This case won't get error at running since it won't run into vector part, but in the vector part of log the index increase vscale x 2 for each vector loop. In this case it chooses VF = vscale x 2 and the original stride is 0% so I think in vector part the index should increase vscale x 2 X 0% for each vector loop.

Yunzezhu94 commented 1 week ago

Do you have an example that shows a miscompilation on current LLVM main (or at least LLVM 18)?

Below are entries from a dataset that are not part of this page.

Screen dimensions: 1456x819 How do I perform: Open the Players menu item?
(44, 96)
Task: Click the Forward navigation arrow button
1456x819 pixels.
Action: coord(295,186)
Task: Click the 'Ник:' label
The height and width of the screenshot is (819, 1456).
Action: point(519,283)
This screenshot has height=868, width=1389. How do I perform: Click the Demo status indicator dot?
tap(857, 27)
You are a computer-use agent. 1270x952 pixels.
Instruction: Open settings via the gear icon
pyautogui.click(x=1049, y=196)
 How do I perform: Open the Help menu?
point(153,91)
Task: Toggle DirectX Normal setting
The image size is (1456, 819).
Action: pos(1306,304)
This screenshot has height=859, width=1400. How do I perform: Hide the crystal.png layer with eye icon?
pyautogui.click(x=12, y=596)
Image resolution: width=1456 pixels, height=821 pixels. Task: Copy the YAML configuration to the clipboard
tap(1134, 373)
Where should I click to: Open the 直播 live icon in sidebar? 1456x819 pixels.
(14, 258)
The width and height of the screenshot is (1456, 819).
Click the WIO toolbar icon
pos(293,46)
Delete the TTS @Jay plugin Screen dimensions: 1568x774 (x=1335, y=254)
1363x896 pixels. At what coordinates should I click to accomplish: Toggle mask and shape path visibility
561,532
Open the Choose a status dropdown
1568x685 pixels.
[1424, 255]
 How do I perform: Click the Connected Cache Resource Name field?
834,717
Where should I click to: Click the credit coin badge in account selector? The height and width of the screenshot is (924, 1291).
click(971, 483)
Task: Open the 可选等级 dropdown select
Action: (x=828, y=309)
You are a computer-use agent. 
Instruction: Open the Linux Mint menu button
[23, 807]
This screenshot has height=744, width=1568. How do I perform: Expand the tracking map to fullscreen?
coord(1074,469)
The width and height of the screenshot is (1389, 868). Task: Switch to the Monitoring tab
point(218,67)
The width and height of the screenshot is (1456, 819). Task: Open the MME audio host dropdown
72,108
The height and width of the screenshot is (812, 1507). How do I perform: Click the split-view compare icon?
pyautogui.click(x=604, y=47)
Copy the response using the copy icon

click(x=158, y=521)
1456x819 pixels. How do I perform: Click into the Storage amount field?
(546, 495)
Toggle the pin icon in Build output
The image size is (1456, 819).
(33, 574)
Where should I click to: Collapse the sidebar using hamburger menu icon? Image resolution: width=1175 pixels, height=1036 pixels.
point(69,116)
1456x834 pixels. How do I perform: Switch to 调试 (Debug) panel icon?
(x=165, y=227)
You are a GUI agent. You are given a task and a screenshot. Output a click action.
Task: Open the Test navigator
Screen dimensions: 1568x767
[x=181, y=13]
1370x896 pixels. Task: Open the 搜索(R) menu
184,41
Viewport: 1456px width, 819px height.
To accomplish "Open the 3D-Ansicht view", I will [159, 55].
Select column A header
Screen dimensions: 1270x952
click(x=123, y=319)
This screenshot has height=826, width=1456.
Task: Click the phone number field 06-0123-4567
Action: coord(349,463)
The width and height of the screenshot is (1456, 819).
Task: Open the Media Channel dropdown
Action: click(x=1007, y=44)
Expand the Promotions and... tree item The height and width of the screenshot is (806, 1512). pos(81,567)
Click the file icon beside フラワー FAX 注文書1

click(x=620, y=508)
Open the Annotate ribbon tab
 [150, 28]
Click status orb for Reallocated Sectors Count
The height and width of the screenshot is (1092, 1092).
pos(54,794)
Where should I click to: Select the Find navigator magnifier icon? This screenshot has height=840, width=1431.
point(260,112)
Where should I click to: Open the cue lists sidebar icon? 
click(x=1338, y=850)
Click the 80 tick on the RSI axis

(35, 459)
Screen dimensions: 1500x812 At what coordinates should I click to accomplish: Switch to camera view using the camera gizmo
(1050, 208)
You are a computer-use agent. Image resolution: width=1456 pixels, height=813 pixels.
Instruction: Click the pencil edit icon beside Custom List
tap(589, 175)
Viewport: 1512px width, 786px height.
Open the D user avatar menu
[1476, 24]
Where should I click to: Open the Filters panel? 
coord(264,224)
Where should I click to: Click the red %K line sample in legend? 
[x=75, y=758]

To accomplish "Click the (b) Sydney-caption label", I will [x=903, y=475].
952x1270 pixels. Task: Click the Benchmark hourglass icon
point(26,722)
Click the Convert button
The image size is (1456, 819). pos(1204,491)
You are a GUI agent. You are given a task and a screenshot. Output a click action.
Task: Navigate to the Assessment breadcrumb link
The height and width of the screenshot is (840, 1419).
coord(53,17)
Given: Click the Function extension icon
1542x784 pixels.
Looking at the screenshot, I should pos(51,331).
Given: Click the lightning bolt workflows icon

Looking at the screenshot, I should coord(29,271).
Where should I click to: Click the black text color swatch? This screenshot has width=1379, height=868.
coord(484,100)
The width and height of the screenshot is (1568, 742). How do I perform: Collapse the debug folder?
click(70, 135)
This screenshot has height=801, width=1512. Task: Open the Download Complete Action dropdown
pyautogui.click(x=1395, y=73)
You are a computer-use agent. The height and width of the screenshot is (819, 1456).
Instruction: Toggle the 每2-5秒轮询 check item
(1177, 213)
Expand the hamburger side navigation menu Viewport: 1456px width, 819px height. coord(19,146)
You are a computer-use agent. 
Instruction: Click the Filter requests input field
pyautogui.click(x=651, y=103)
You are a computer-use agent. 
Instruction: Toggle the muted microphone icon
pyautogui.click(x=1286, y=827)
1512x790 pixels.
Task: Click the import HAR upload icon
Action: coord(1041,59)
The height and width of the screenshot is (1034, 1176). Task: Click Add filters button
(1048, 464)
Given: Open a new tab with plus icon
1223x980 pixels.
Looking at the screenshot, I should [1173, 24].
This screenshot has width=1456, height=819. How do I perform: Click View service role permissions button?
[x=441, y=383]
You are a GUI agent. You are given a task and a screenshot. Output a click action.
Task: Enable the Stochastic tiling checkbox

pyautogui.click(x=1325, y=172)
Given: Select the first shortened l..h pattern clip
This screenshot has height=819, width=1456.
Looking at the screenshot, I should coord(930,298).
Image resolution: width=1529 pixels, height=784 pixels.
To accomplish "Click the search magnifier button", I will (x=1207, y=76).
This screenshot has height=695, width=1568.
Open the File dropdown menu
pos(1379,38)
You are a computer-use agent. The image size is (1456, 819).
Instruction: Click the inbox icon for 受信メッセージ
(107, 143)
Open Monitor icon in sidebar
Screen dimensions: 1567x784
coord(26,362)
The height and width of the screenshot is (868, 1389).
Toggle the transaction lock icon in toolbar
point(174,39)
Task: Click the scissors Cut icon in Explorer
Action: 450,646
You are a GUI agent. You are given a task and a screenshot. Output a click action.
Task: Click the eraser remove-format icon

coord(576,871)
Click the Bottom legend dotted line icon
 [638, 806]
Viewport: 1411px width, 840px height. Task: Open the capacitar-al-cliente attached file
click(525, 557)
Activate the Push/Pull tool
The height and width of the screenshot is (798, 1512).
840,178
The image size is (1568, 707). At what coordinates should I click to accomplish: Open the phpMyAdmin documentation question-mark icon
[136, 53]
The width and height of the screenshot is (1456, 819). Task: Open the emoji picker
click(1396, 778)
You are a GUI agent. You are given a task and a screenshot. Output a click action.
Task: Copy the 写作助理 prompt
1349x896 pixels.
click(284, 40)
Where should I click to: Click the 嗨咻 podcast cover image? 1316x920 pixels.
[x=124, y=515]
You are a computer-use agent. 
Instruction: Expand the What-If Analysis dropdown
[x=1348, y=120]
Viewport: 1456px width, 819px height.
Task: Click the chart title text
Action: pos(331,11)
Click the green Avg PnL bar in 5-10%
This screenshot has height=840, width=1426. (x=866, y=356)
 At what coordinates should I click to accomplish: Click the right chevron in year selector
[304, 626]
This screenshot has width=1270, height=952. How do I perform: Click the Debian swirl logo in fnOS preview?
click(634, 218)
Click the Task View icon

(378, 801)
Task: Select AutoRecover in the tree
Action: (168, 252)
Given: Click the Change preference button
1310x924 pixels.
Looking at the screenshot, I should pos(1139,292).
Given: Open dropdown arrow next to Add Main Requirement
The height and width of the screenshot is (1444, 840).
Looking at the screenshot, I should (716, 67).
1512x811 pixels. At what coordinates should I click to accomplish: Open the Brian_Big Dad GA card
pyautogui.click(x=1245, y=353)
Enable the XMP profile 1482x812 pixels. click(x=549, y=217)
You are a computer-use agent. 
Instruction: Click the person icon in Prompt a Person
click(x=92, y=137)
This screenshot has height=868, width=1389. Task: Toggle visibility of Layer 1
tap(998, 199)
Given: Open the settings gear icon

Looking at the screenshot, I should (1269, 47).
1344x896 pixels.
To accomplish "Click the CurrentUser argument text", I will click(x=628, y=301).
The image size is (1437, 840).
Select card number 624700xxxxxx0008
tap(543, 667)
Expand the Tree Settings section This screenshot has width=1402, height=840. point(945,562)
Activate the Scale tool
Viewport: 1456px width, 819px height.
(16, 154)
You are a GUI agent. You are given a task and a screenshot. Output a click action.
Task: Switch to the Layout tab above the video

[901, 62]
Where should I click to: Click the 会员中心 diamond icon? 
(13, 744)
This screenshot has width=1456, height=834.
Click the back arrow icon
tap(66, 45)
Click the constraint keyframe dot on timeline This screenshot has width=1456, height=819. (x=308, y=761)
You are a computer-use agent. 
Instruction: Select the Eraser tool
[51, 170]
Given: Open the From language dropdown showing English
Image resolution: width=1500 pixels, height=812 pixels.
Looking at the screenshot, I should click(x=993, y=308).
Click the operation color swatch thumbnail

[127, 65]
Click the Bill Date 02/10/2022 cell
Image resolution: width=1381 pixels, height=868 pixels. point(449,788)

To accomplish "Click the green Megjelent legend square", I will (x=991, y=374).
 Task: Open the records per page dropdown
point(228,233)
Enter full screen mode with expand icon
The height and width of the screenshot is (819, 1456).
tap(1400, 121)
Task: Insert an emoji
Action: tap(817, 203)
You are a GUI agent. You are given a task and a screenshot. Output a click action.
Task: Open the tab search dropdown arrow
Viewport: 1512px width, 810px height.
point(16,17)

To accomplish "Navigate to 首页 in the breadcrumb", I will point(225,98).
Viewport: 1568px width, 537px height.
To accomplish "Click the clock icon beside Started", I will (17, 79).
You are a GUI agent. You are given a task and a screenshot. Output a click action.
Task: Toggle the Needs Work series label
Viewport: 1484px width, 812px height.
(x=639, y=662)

If not, I don't think there is anything to do here.

Here is another reduced case that generates wrong result: A.ii :

extern "C" void printf(...);
unsigned long long a;
void b(unsigned long long *a, long c) {
  *a ^= c + 2654435769 + (*a << 6) + (*a >> 2);
}
bool var_157;
int var_158;
char var_159;
bool var_166;
int d[4][24];
short e[1][24];
signed char f[1][24][24][24];
unsigned char g[1][24];
short h[1][24][24][24];
unsigned long long i[1][24][24];
signed char j[1][24][24][24];
unsigned long long k[1][24][24][24];
long arr_350[24][24][576];
long l[331776];
void test(int, bool, int[][24], short[][24], signed char[][24][24][24],
          unsigned char[][24], short[][24][24][24],
          unsigned long long[][24][24], signed char[][24][24][24],
          unsigned long long[][24][24][24]);
int main() {
  for (long m = 0; m < 24; ++m)
    for (long n = 0; n < 4; ++n)
      d[m][n] = -1234087353;
  for (long m = 0; m < 24; ++m)
    for (long n = 0; n < 24; ++n)
      for (long o = 0; o < 24; ++o)
        for (long p = 0; p < 24; ++p)
          arr_350[m][n][o * 24 + p] = 2245753719890332927;
  test(78403368, 1, d, e, f, g, h, i, j, k);
  for (long m = 0; m < 24; ++m)
    for (long n = 0; n < 24; ++n)
      for (long o = 0; o < 24; ++o)
        for (long p = 0; p < 24; ++p)
          b(&a, arr_350[m][n][o * 24 + p]);
  printf("%llu\n", a);
}

B.ii :

extern bool var_157;
extern int var_158;
extern char var_159;
extern int a;
extern bool var_166;
extern long arr_350[][24][24][24];
short b;
long q;
short c;
int s;
void test(int d, bool e, int f[][24], short g[][24],
          signed char h[][24][24][24], unsigned char i[][24],
          short j[][24][24][24], unsigned long long k[][24][24],
          signed char l[][24][24][24], unsigned long long m[][24][24][24]) {
  for (char n = 1; n < (char)d; n += 4)
    for (char o = 0; o < 24; o++)
      for (bool p = 0; p < 1; p = 2)
#pragma clang loop vectorize_predicate(enable)
        for (short r = 0; r < 24; r += e + 4) {
          arr_350[n + 1][o][p][r] = ~f[n][1];
          if (h[1][n][p][1] != h[p][p][p][1])
            b = k[2][p][1];
          var_157 = var_158 = var_159 = q = m[1][1][1][n] / l[1][1][1][2];
          a = c = i[n][1];
          var_166 = s = j[n][3][2][2] ? g[3][8] : 0;
        }
}

When compile with command: clang++ -std=c++11 --target=riscv64-unknown-linux -march=rv64imafdcv -O0 -o a.out A.ii B.ii, It returns 14404730799330978103 at run time. However, when compile with command: clang++ -std=c++11 -fPIC -w --target=riscv64-unknown-linux -march=rv64imafdcv -O3 -mllvm -enable-loop-distribute -mllvm -loop-distribute-non-if-convertible=true -o a.out A.ii B.ii It returns 13460671840389111898 which is incorrect.